TEXT SECTION:
= = = = = = =

IBM experts present recommendations to Ministry of Health
Accra, May 15, GNA - A team of IBM experts has presented to the Ministry of Health (MOH) a forward-looking blueprint to provide Ghanaians access to health care, while improving the availability of medicines, and reducing cost.
The 12-member IBM team drawn from nine countries is in Ghana as part of IBM's pro-bono Corporate Service Corps programme.
Under the programme IBM will deploy a team of top employees to municipalities and countries to work on projects that intersect business, technology and the society.
The engagement in Ghana was coordinated with USAID, a government agency that provides US economic and humanitarian assistance worldwide. IBM is also working with USAID and CDS Development Solutions to help other companies develop international volunteerism programmes.
The Ghanaian health sector faced various challenges, including weak logistical data, visibility and insight into medical data, limited medical product availability and quality, uneven planning and coordination, and occasional misalignment of health objectives and incentives.
This is largely as a result of a strongly decentralised sector that has led to fragmentation.
An initial review of the health sector in June 2011 prompted the Ministry to develop a five-year Supply Chain Master Plan aimed at addressing existing limitations.
The plan recommended that the MOH should establish a centralised "Supply Chain Management Unit," an administrative body that could potentially link the public and private health sectors to establish efficiencies within the national health supply chain - the system of planners, suppliers, deliverers, and providers that ensure the cost effective and timely availability of medicines.
The IBM team arrived in Ghana in mid-April tasked with assessing and addressing the factors involved in improving the system that manages the supply chain.
It also explored the costs and information technology requirements for establishing an automated logistics system, which would ensure that the right medicines would be ordered, shipped, delivered, received and available at the right time.
Such a system would enable stakeholders, such as health care administrators, to view the underlying logistics processes so that planning and adjustments could be simplified.

= = = = = = =

TASK 1: According to the article on the IBM team's recommendations to Ghana's Ministry of Health, how many countries were the team's members drawn from?
TASK 2: Extend the article on the IBM team's work with Ghana's Ministry of Health, picking up after its final sentence.

= = = = = = =

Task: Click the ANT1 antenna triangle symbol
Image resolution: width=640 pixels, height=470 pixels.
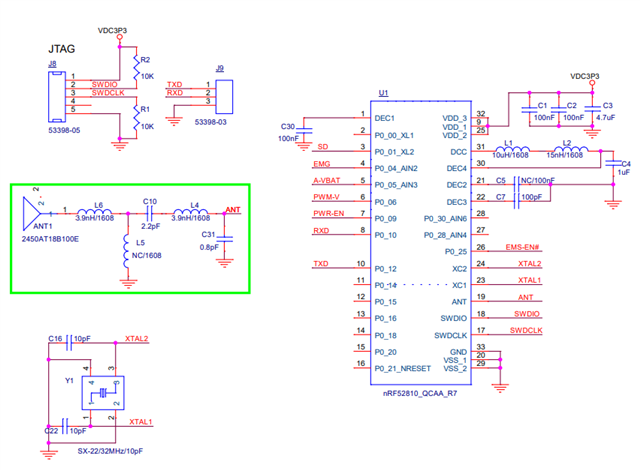Action: pos(31,213)
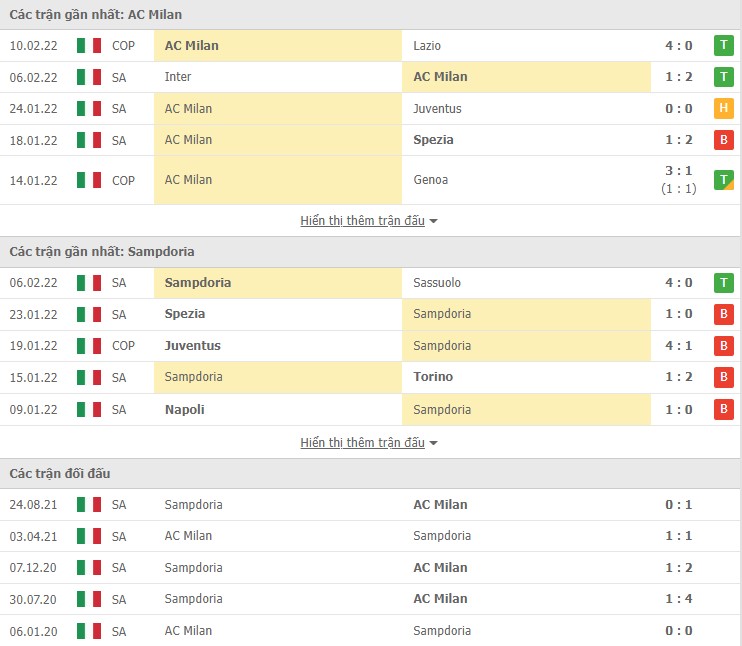Click the red B badge for Milan–Spezia
This screenshot has height=646, width=742.
pos(723,140)
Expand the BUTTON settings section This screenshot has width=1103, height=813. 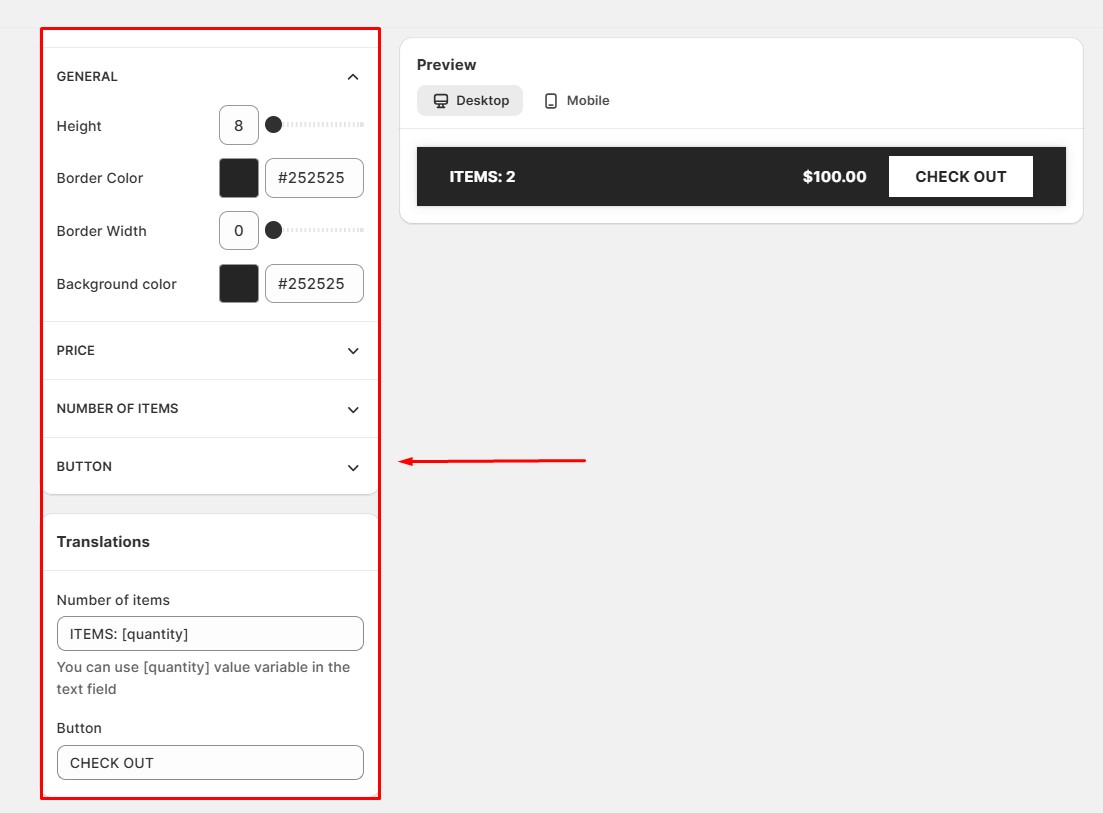click(352, 467)

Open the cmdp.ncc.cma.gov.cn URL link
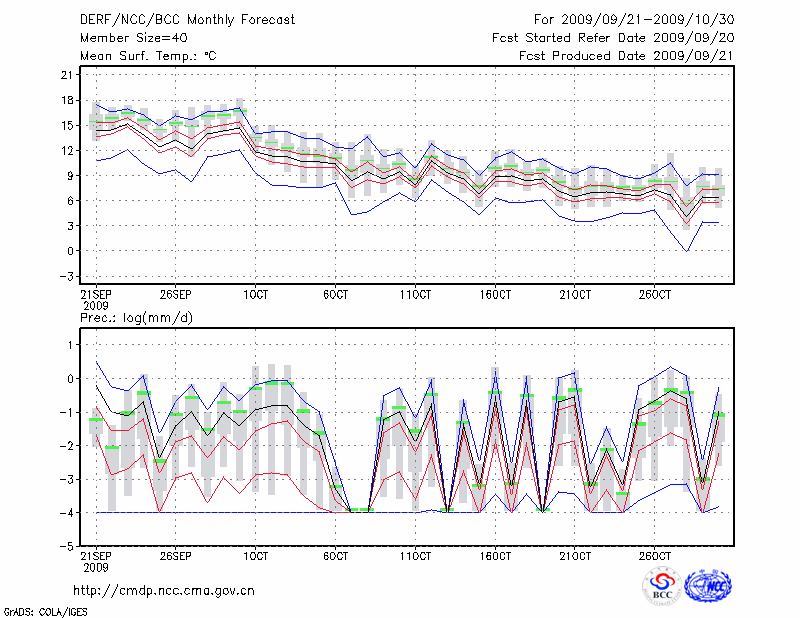tap(164, 590)
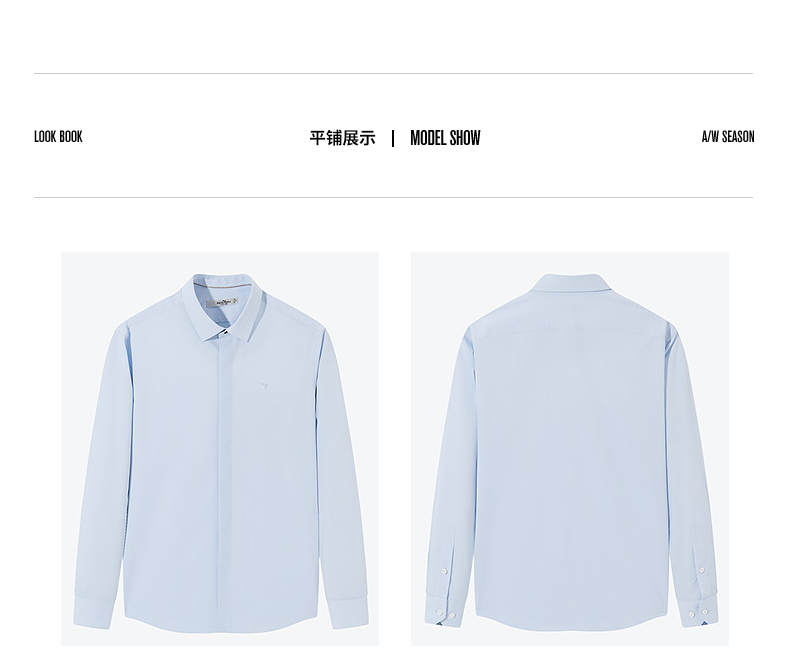The width and height of the screenshot is (790, 655).
Task: Click the back shirt's collar
Action: 573,285
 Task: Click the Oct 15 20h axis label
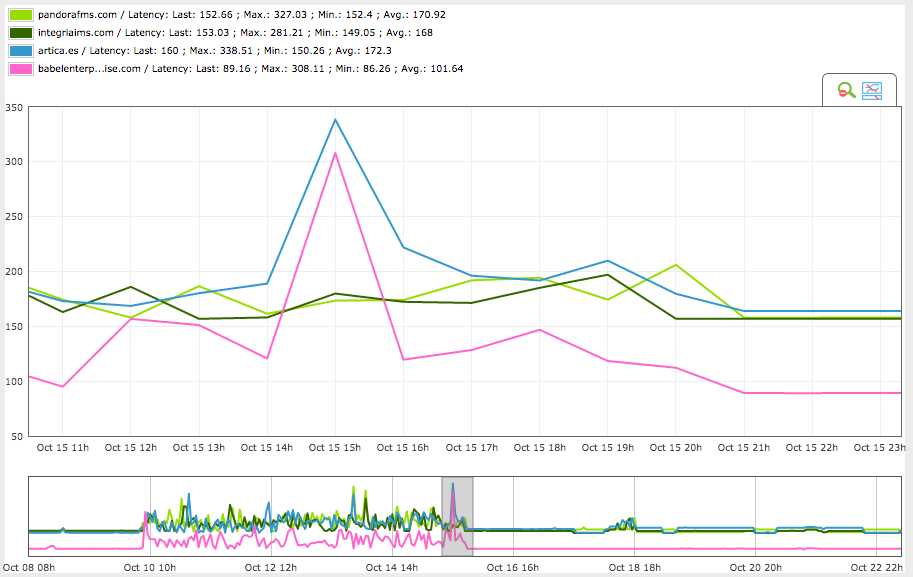675,448
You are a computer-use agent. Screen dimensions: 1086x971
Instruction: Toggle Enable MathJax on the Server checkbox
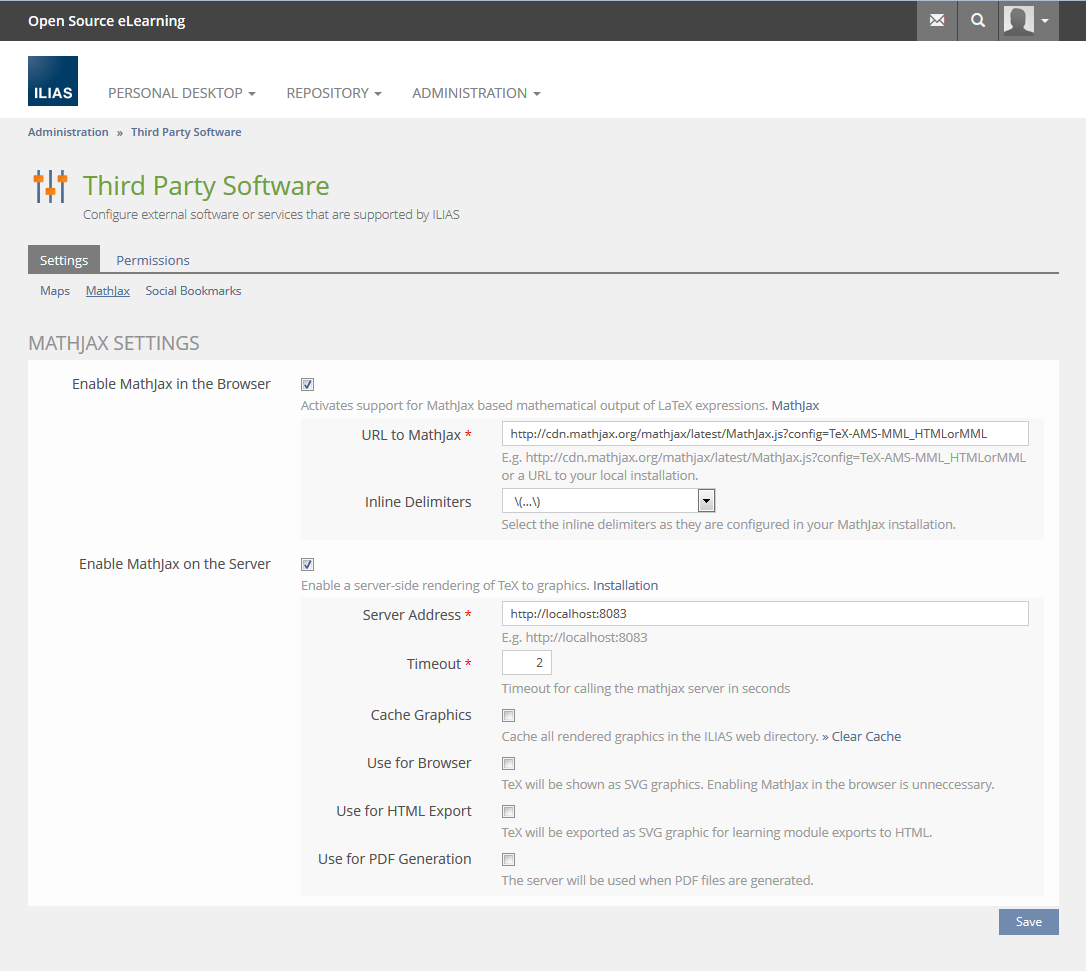pos(308,564)
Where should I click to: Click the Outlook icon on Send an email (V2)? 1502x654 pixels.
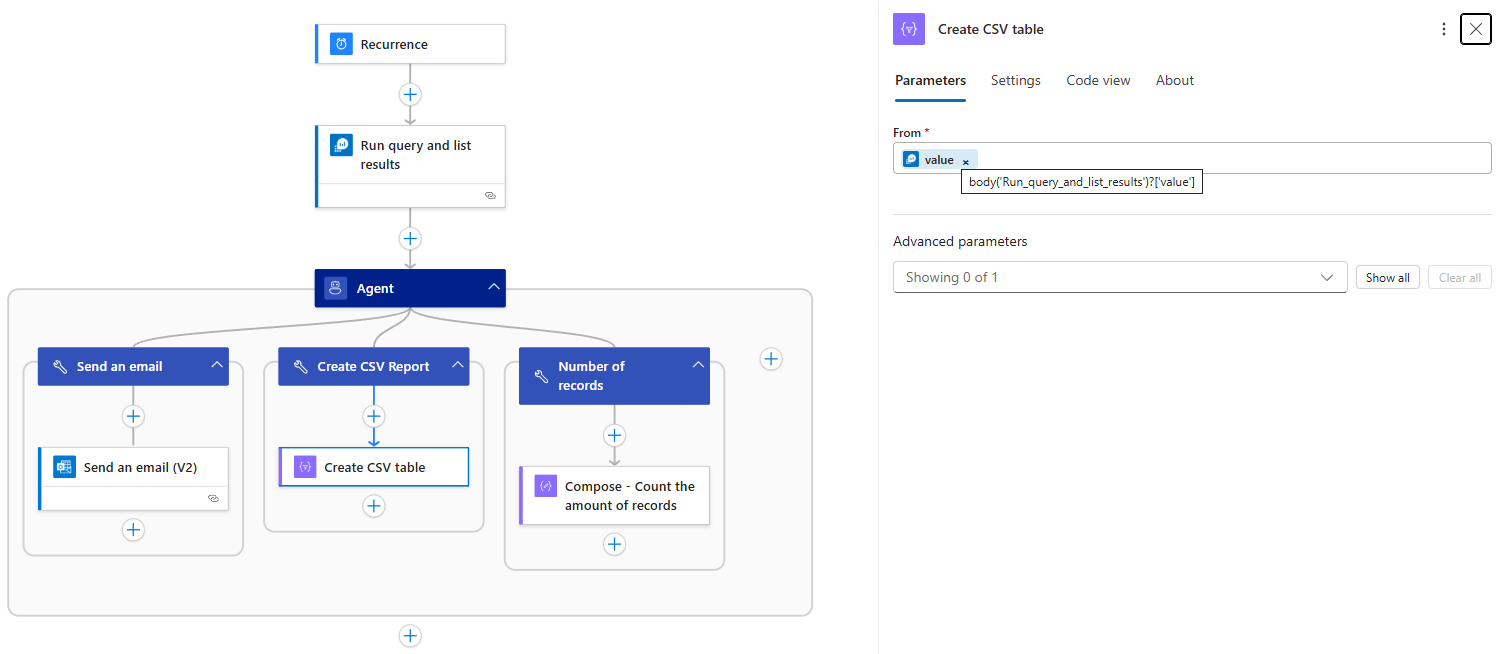pyautogui.click(x=65, y=467)
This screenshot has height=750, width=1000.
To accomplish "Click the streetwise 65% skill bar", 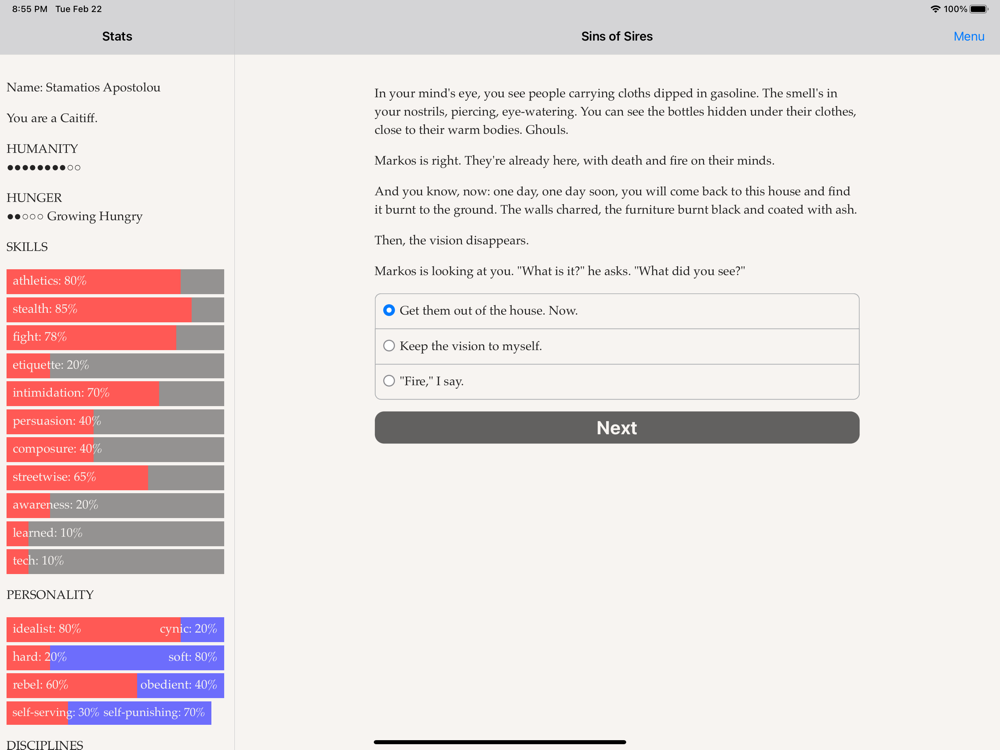I will [x=115, y=477].
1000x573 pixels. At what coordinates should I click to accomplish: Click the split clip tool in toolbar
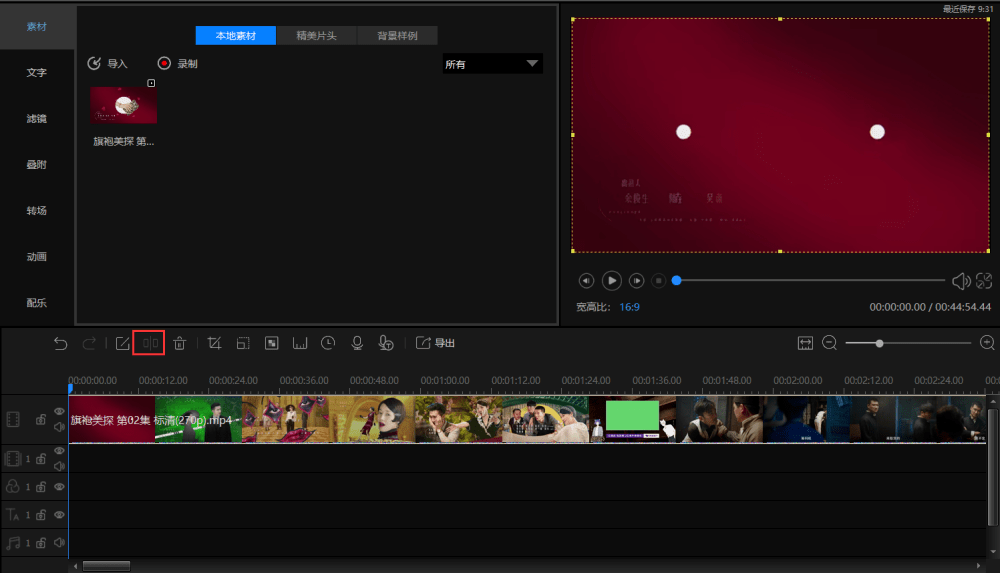click(x=150, y=343)
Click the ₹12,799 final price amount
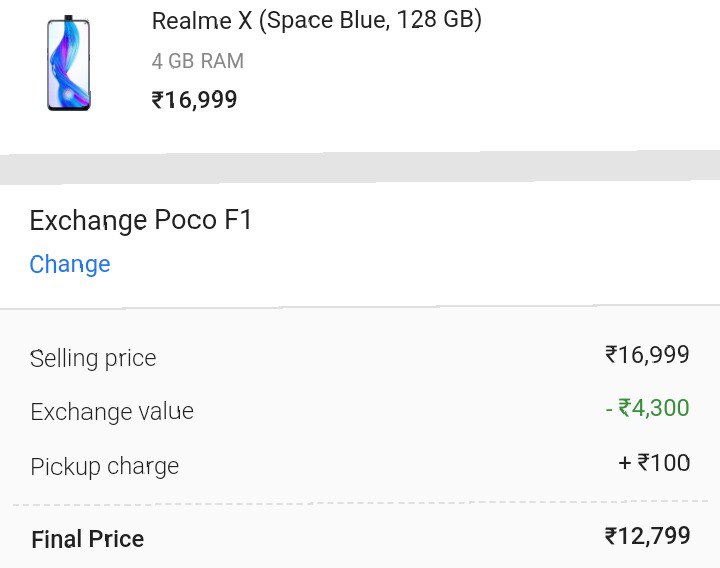Viewport: 720px width, 568px height. pyautogui.click(x=647, y=536)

= = = = = = =

EXERCISE ANSWER 1: Nine countries.

EXERCISE ANSWER 2:
Key IBM recommendations were threefold; recommendation of a system for informed decision making based on identifying and managing risks at critical control points to enable the Ministry base its decisions on known and qualified risks and minimise surprises and "management by crisis."It also recommended that a highly accessible and visible cost model be established to enable managers identify costly medical products and services, to provide a clear understanding of the total cost of the supply chain in order to build in efficiencies within the system.
The team in addition, developed a high level blueprint for building an information system supporting the delivery of medicines within the healthcare delivery system.
“With this health sector Supply Chain Management Unit, Ghana hopes to serve as a model for many countries in Africa and other emerging markets faced with similar challenges, " Mr Samuel Boateng, Director of Procurement, Ministry of Health said.
“The Supply Chain Management Unit Framework suggested by the IBM experts will go far in securing increased access to essential medicines and health care by Ghanaians,” said Joe Mensah, IBM Country General Manager for Ghana.
“An enhanced supply chain management system will lead to overall affordable and quality healthcare provided by the Government to its citizens.”
IBM's Corporate Service Corps is a global IBM initiative designed to provide small businesses, educational institutions and non-profit organisations in growth markets with sophisticated business consulting and skills development to help improve local conditions and foster job creation.
IBM deploys teams of top employees around the world representing information technology, research, marketing, finance, consulting, human resources, legal and business development to growth markets for a period of a month.
Since the launch of Corporate Service Corps in 2008, nearly 1,500 IBM employees based in 50 countries have been dispatched on more than 150 team assignments in 30 countries.
Africa is a focus continent for IBM's volunteerism programmes.
Since 2008, IBM's Corporate Service Corps has deployed more than 500 IBM employees on approximately 44 teams to Ghana, South Africa, Tanzania, Nigeria, Kenya, Morocco, and Egypt.